### Exercise data
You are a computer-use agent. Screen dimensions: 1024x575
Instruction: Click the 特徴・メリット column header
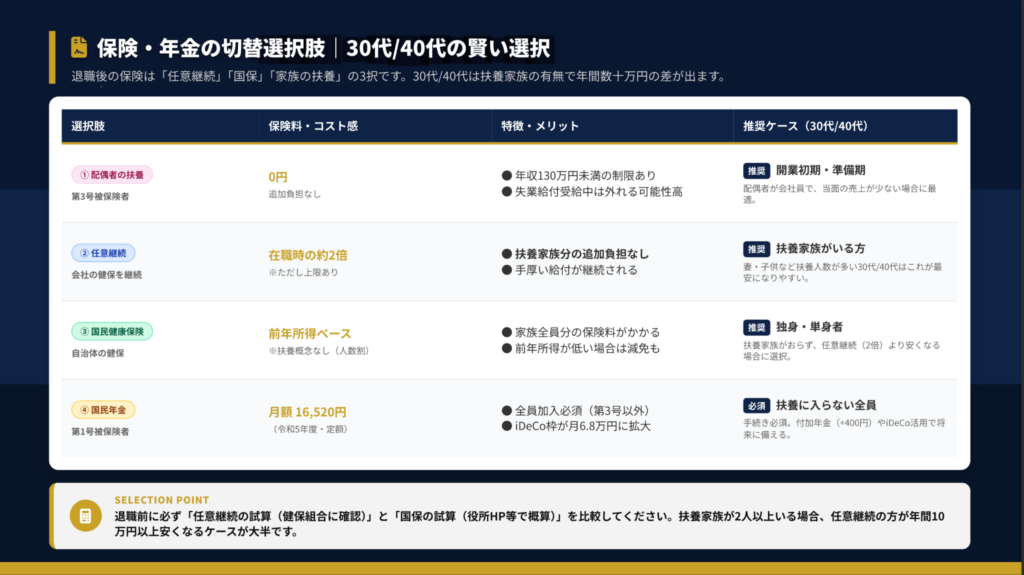pos(540,127)
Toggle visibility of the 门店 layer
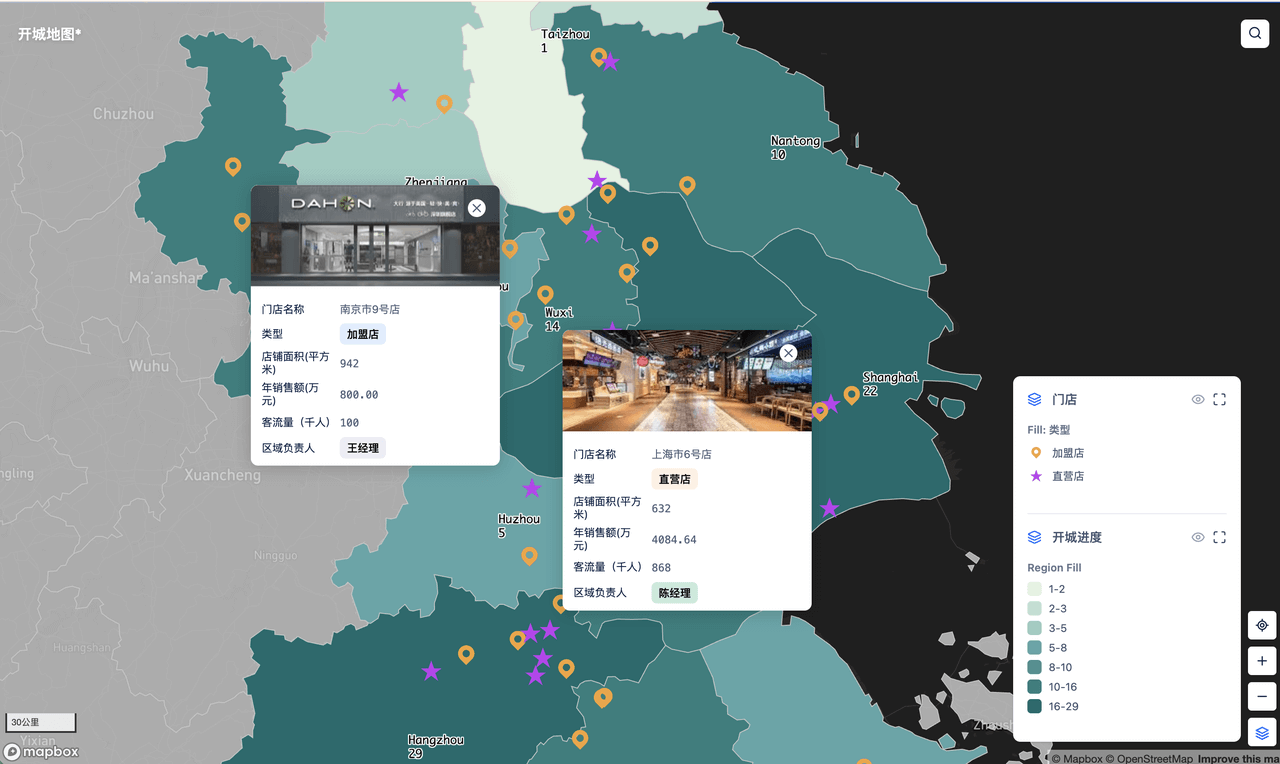Screen dimensions: 1280x764 click(1197, 399)
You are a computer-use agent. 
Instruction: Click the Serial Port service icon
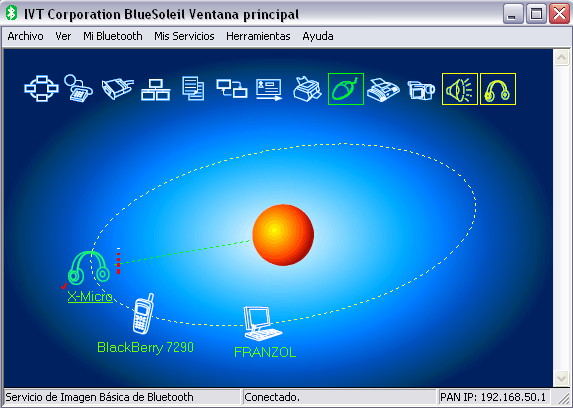pos(117,89)
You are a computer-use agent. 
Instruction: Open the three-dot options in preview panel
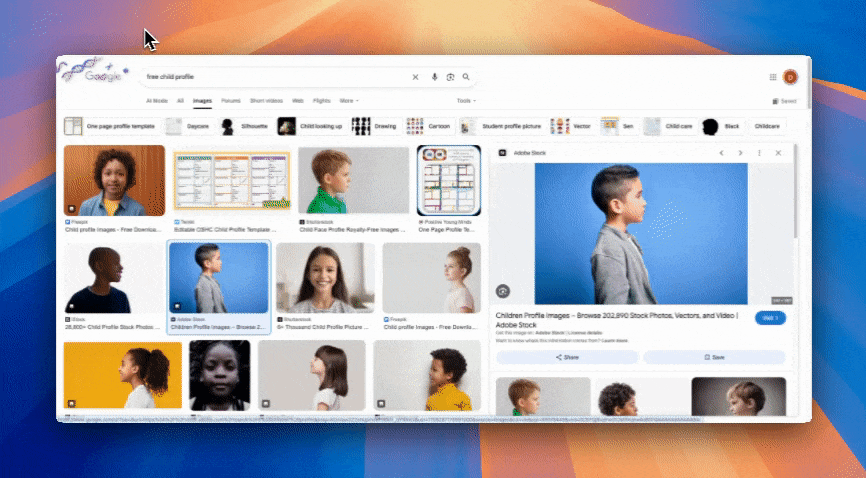click(x=759, y=153)
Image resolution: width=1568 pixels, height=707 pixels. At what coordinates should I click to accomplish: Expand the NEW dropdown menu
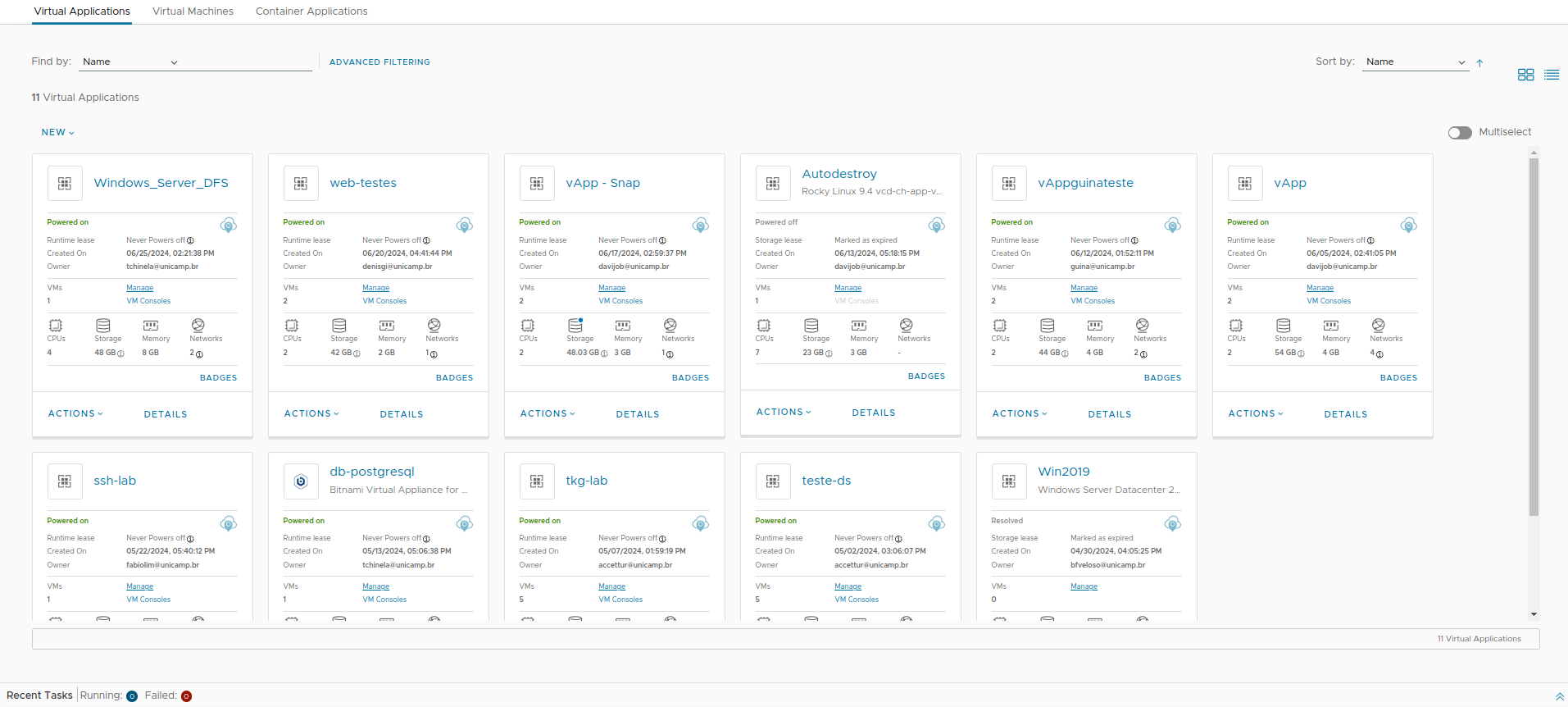[x=57, y=133]
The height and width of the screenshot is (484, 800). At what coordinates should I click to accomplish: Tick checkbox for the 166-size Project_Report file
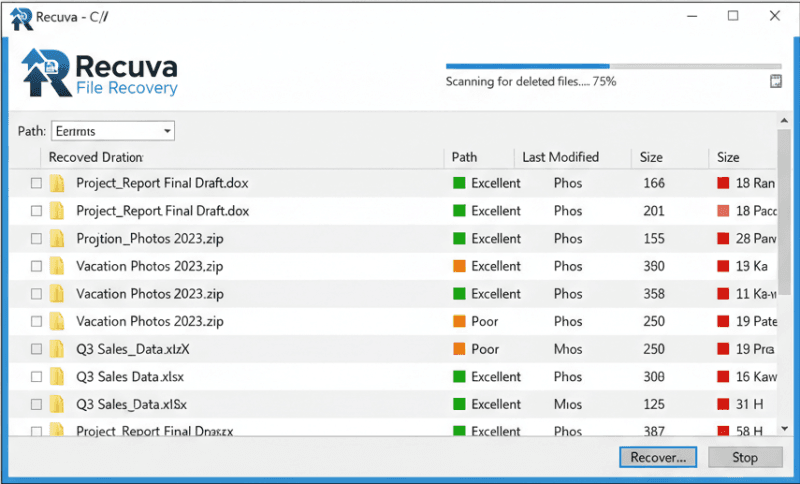click(36, 183)
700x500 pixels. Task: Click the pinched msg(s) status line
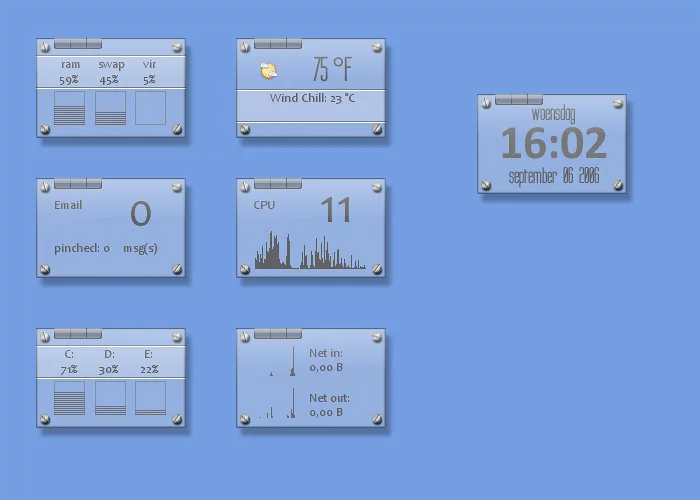[105, 248]
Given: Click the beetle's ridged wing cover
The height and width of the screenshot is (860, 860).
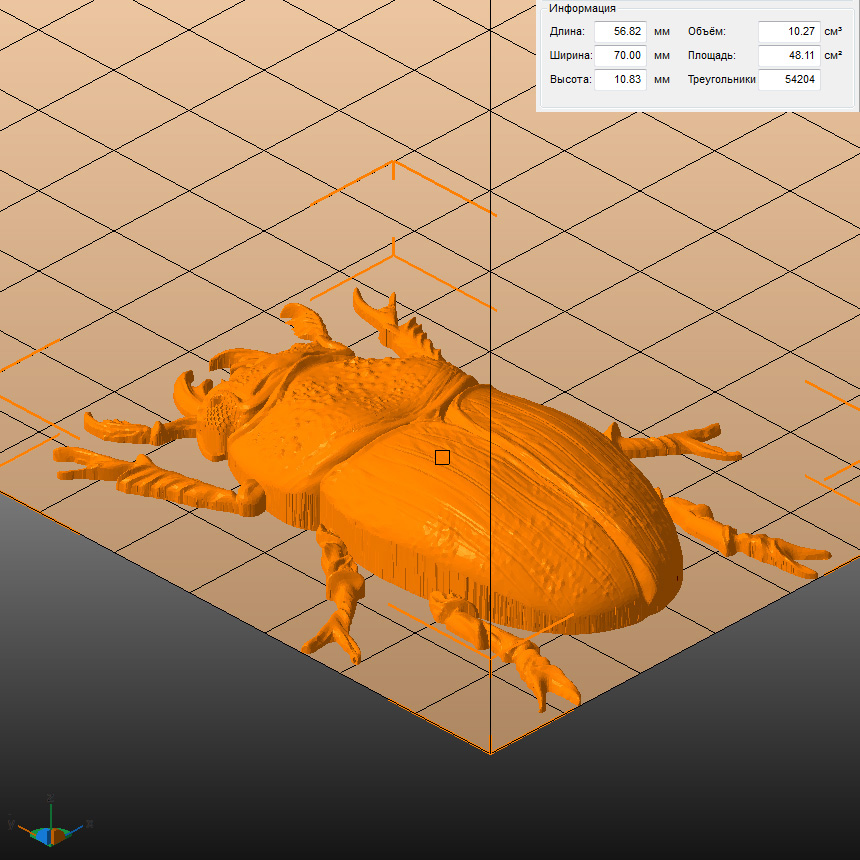Looking at the screenshot, I should pos(560,500).
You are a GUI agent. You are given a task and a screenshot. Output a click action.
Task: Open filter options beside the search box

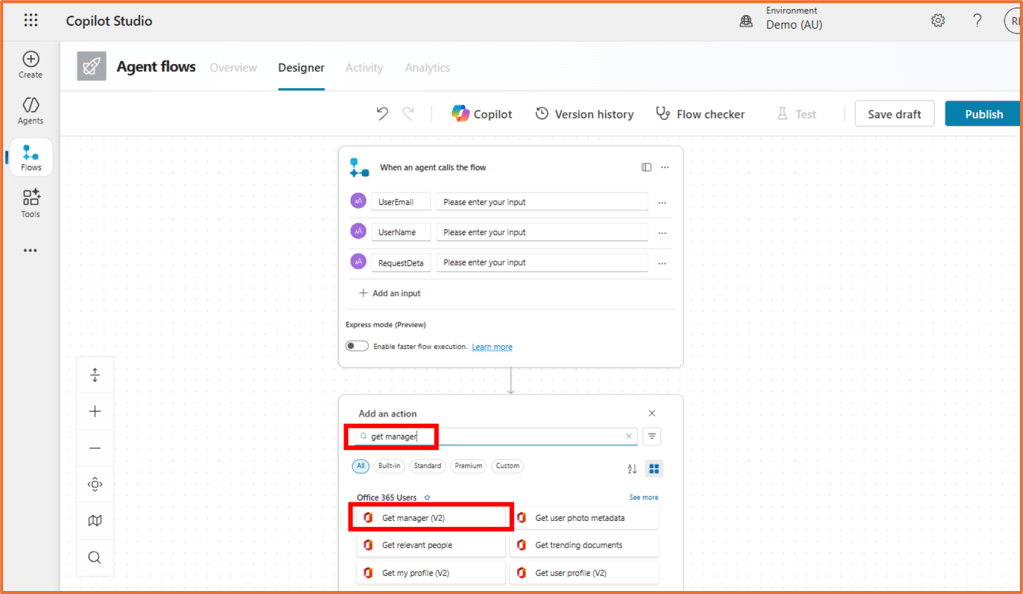tap(651, 436)
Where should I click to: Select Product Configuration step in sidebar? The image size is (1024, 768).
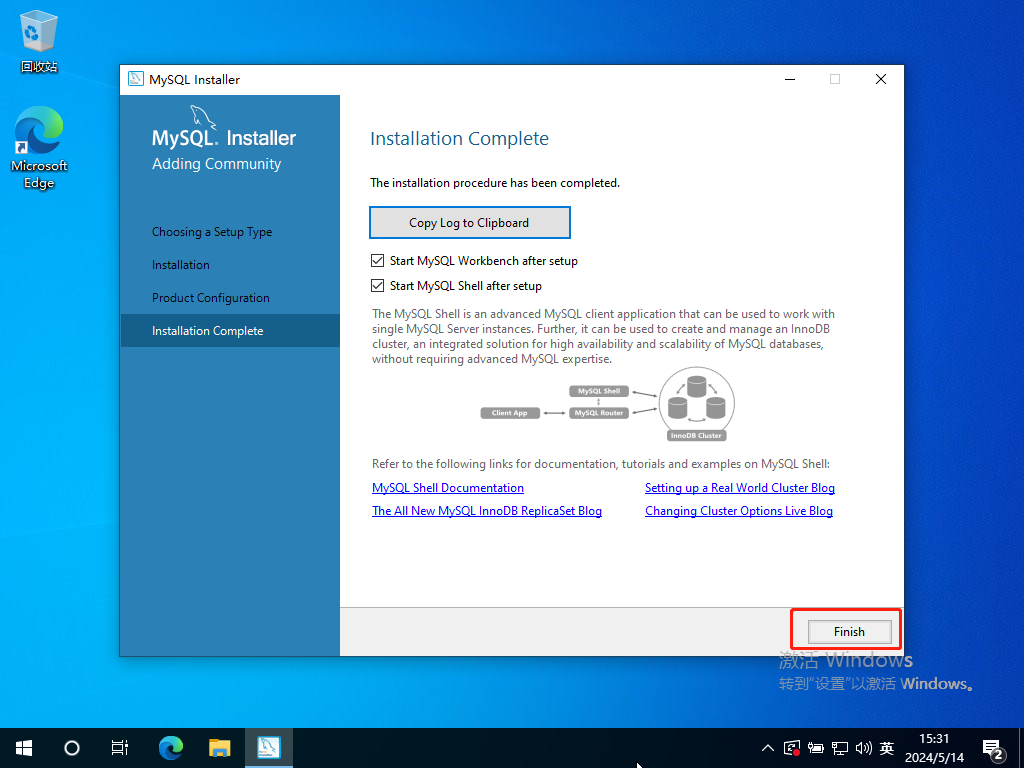pyautogui.click(x=211, y=298)
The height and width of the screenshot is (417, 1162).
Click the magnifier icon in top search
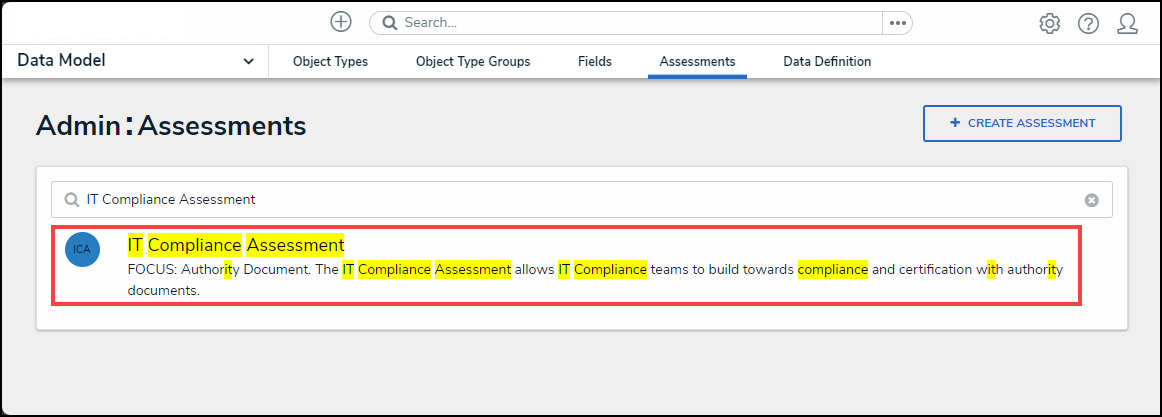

### Exercise details
No pictures belong in the copy: reproduce exactly the lines above from the one that contains "Instruction: Click the 特徴・メリット column header" through the last line of the entries.

### Problem solution
Instruction: Click the 特徴・メリット column header
pos(540,127)
Toggle visibility of the 门店 layer
Screen dimensions: 1280x764 click(1197, 399)
You are a computer-use agent. 
Instruction: Click the Serial Port service icon
pos(117,89)
You are a computer-use agent. 
Instruction: Open the three-dot options in preview panel
click(x=759, y=153)
Image resolution: width=1568 pixels, height=707 pixels. At what coordinates should I click to accomplish: Expand the NEW dropdown menu
[x=57, y=133]
The height and width of the screenshot is (484, 800). At what coordinates should I click to accomplish: Tick checkbox for the 166-size Project_Report file
click(36, 183)
700x500 pixels. Task: Click the pinched msg(s) status line
[105, 248]
Given: Click the beetle's ridged wing cover
The height and width of the screenshot is (860, 860).
Looking at the screenshot, I should pos(560,500).
You are a GUI agent. You are given a task and a screenshot. Output a click action.
Task: Open filter options beside the search box

tap(651, 436)
Where should I click to: Select Product Configuration step in sidebar? The image size is (1024, 768).
pyautogui.click(x=211, y=298)
The height and width of the screenshot is (417, 1162).
Click the magnifier icon in top search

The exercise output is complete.